In July, South Dakota became the last state in the union to allow cameras in court, making it possible for journalists to record, broadcast and take photos during state Supreme Court sessions. Guidelines for covering Supreme Court proceedings were proposed during a study by court employees, attorneys and news media representatives. Media that violate the rules could be cited with contempt of court and punished. “I’m very excited that my state has finally decided to let cameras into the courts,” Mark Millage, chairman of the Radio-Television News Directors Association and news director at KELO-TV in Sioux Falls, said in a news release, according to The Associated Press. “This is an important first step for electronic journalists and citizens across South Dakota.” For years, South Dakota and Mississippi were the only states that banned cameras from their courtrooms.
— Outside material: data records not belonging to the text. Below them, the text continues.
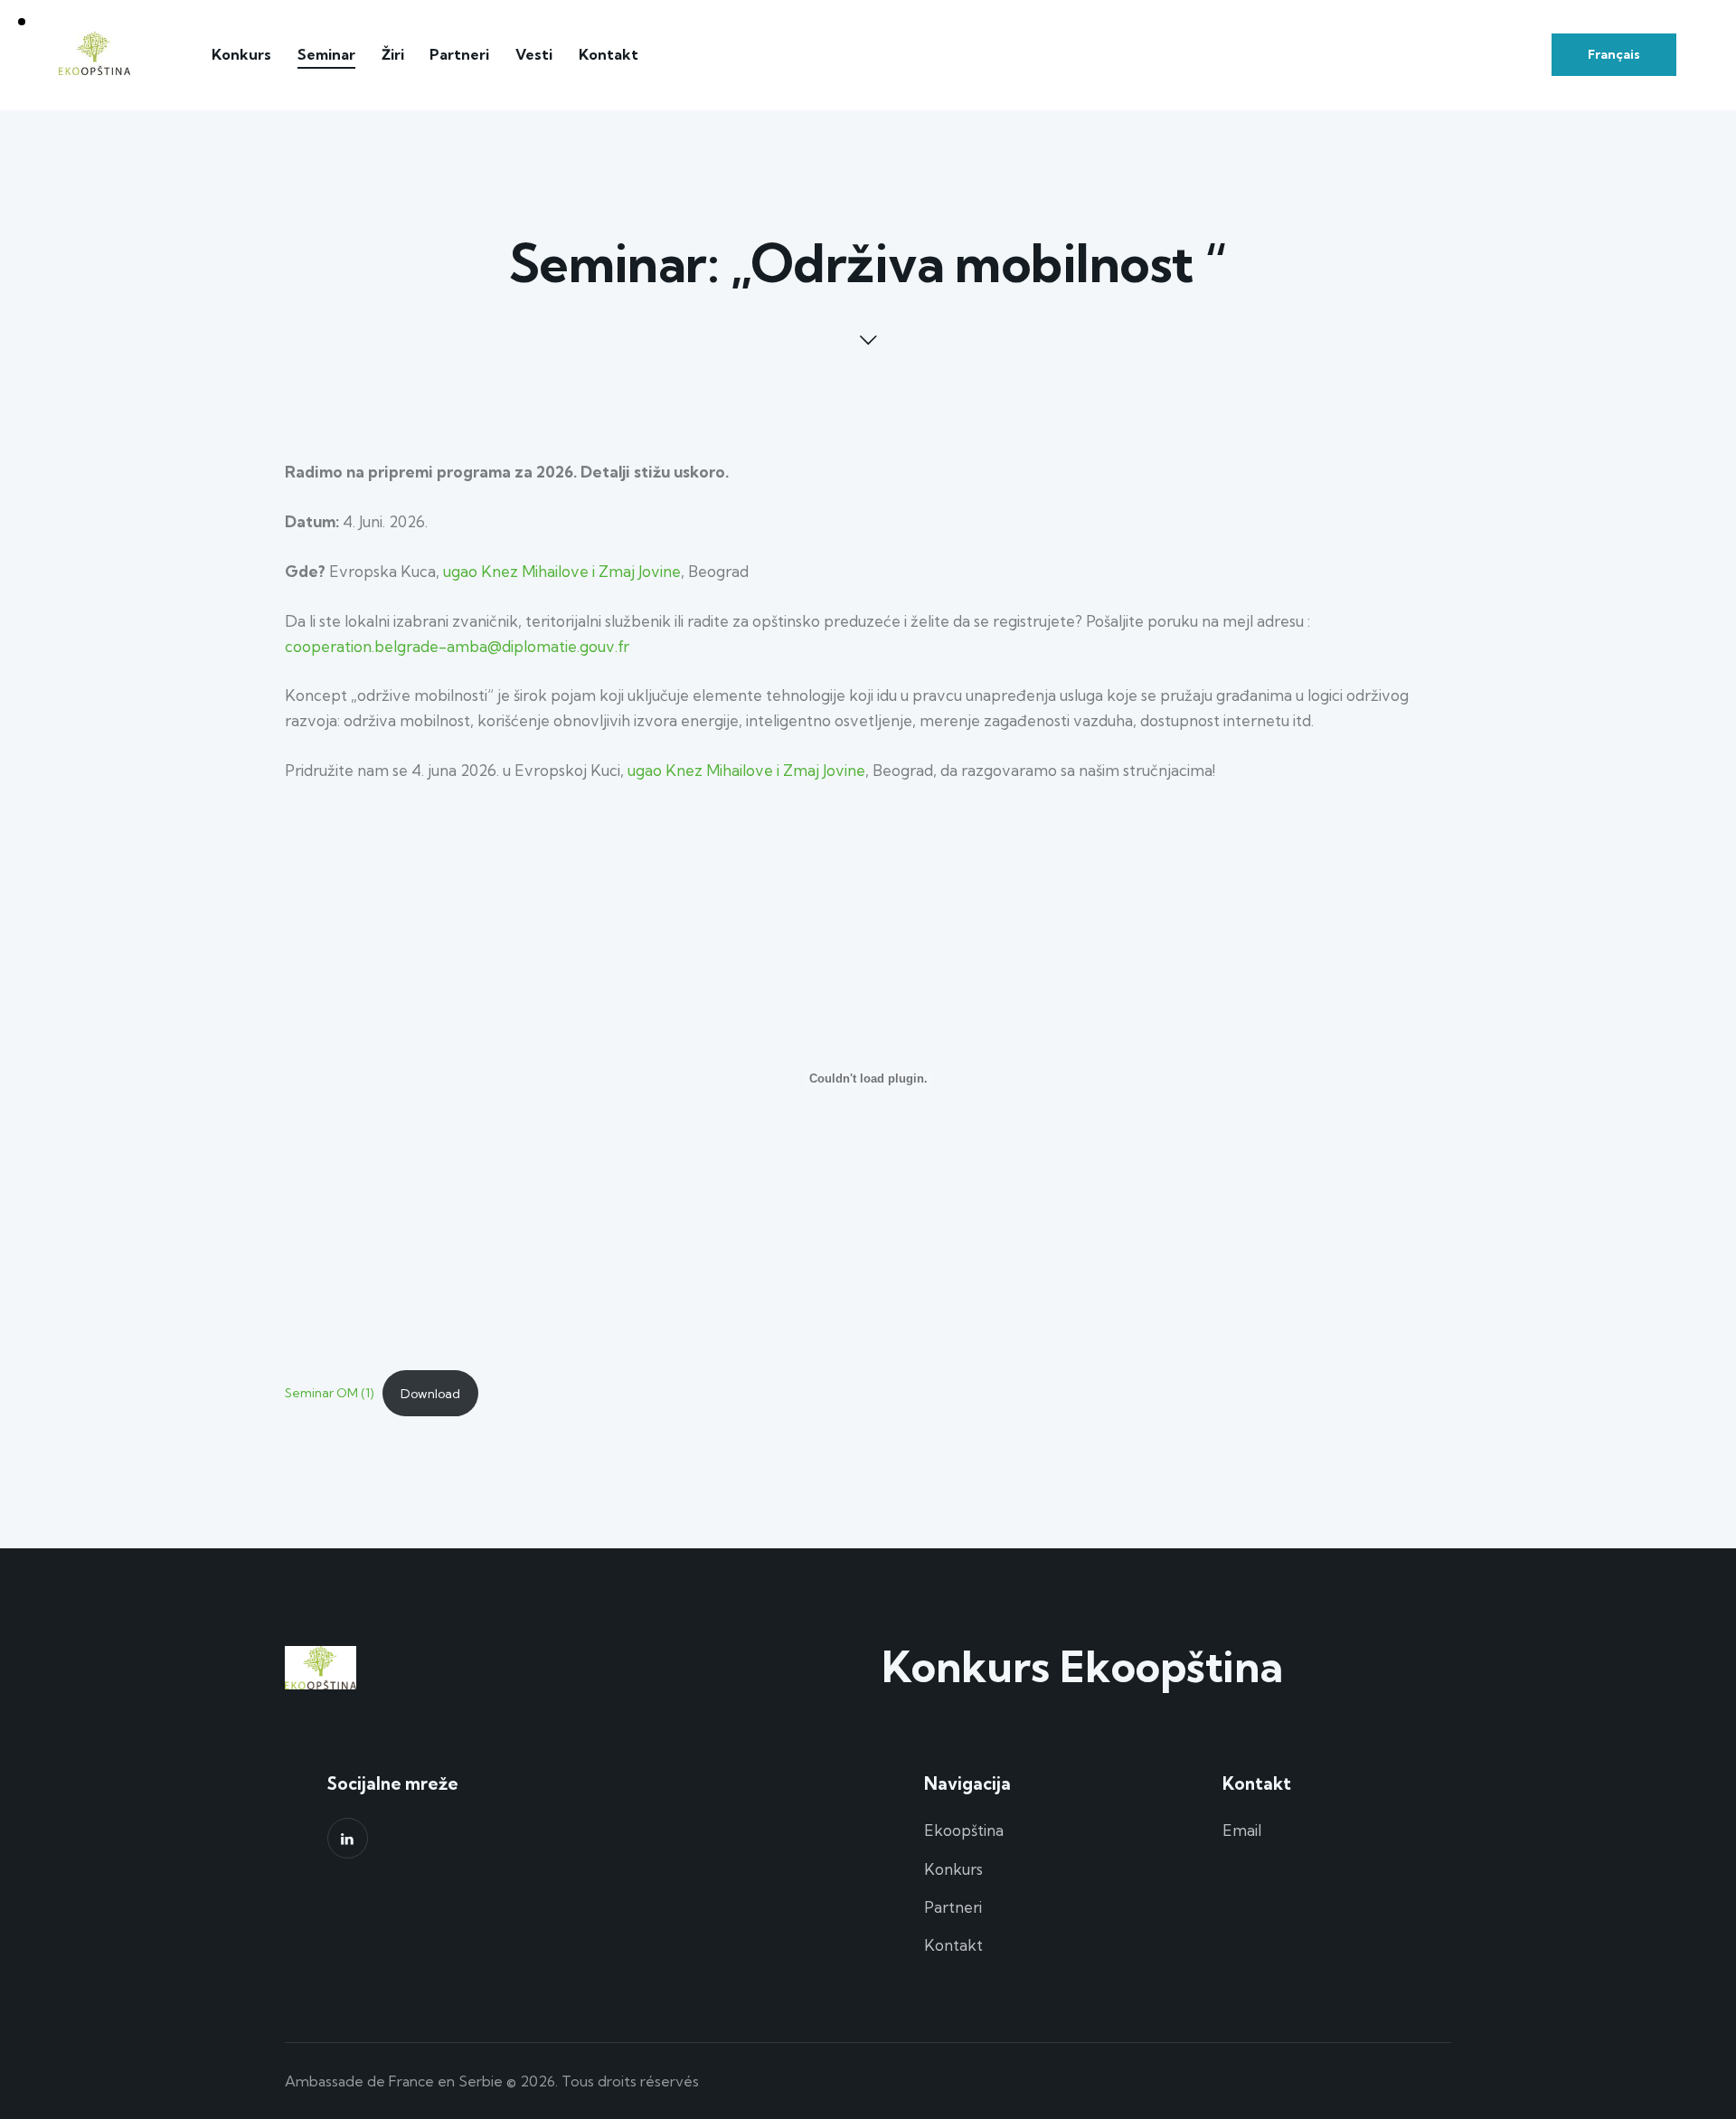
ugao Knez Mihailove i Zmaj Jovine (562, 571)
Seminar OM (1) (329, 1393)
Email (1241, 1830)
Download (430, 1393)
In April, Mississippi began airing its Supreme Court proceedings on a Web site, and news organizations are allowed to tap into it for audio and video. UNIVERSITY RECONSIDERS POLICY TO LIMIT STATIONS
The University of Oregon has changed course and will not place limits on television stations’ rights to show football highlights. The university was considering letting stations broadcast only 20 seconds of highlights from Ducks games, but the negative feedback and possible legal difficulties posed by the policy forced them to abandon the idea, athletic director Bill Moos told The Associated Press on Aug. 8. When the proposal was unveiled in June, it included limiting TV highlights to 20 seconds for 48 hours after a game and 30 seconds for up to a week after a game, for everyone except ESPN and KEZI, the local ABC affiliate. Rights to clips aired a week after a game would have needed to be bought by the station, and reporters from those stations could have been stripped of their press credentials if the rules were violated. The university proposed the new rules after KVAL, a local television station, began showing lengthy clips of Duck football and interview footage. ESPN, which holds the broadcast rights to University of Oregon Duck games, then asked for new rules to restrict KVAL’s actions, university General Counsel Melinda Grier told the AP. “We’re hoping and feel confident through our conversations with the Oregon Association of Broadcasters that the media will police itself,” Moos told the AP. “We listened to the concerns broadcasters brought to us, and will continue a policy that is in the best interest of all parties involved.” The Society of Professional Journalists welcomed the university’s decision to leave its media policy unchanged. “We are thrilled that the University of Oregon administration is standing up for the public’s right to know,” Society President Ray Marcano said.